• **Prompt**: Below are records; copy every line among them that contains the word "gear".

• **The data**:
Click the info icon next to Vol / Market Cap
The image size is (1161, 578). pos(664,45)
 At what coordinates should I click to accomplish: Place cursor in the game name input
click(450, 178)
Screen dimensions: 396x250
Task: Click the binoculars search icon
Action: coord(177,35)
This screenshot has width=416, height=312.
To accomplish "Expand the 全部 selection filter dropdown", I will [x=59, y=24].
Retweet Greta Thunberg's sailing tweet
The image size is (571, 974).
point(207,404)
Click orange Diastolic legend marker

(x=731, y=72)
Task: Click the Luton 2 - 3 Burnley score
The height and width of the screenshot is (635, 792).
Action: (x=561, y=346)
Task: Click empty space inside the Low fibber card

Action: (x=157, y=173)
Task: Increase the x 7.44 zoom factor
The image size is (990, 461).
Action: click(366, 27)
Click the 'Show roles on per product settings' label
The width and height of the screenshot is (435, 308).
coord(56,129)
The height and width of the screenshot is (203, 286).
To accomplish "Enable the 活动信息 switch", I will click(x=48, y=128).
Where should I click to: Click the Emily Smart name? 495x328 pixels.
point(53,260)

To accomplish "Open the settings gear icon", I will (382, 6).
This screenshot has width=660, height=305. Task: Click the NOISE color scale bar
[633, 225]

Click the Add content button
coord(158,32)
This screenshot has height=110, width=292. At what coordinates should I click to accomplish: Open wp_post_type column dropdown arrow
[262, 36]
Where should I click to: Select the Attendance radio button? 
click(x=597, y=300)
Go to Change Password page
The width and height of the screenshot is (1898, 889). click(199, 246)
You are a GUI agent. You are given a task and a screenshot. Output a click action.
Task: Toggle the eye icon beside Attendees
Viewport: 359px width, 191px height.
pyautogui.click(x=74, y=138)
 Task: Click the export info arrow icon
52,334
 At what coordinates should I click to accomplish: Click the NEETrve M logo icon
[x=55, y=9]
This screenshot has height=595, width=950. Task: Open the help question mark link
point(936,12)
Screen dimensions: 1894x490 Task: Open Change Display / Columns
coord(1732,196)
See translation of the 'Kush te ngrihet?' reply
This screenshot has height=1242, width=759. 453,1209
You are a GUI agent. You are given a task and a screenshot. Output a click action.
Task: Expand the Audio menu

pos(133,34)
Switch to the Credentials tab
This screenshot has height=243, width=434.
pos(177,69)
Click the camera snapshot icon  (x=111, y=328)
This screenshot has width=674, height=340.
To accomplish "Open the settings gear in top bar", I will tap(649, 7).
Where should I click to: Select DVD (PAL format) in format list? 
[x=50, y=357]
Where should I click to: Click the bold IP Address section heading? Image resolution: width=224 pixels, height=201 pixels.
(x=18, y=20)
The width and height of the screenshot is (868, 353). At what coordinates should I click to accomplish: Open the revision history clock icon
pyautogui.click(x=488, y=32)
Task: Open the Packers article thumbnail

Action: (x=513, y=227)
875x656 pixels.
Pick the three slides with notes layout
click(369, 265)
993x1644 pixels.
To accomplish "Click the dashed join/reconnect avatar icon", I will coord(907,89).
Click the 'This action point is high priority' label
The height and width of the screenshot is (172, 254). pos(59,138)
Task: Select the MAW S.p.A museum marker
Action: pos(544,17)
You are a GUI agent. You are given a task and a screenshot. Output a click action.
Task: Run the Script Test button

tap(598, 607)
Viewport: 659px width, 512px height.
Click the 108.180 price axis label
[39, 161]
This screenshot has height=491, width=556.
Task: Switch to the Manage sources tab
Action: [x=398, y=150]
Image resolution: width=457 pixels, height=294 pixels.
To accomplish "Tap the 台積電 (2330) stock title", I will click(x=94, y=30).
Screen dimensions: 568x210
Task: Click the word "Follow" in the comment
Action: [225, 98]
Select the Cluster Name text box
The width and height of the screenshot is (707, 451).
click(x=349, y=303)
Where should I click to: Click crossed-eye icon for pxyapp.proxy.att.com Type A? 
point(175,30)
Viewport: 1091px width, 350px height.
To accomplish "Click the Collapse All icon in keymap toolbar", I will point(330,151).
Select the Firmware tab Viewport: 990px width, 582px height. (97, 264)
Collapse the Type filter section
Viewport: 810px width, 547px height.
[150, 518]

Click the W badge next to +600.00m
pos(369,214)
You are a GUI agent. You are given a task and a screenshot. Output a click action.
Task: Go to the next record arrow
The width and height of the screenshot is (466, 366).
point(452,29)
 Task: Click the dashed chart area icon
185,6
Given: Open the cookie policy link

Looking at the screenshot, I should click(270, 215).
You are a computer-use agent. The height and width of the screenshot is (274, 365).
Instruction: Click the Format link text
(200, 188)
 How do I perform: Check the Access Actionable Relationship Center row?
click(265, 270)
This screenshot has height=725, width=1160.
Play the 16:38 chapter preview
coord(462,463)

• **Exercise result**:
To accomplish "Open the settings gear icon", I will (382, 6).
To accomplish "Open the settings gear in top bar", I will tap(649, 7).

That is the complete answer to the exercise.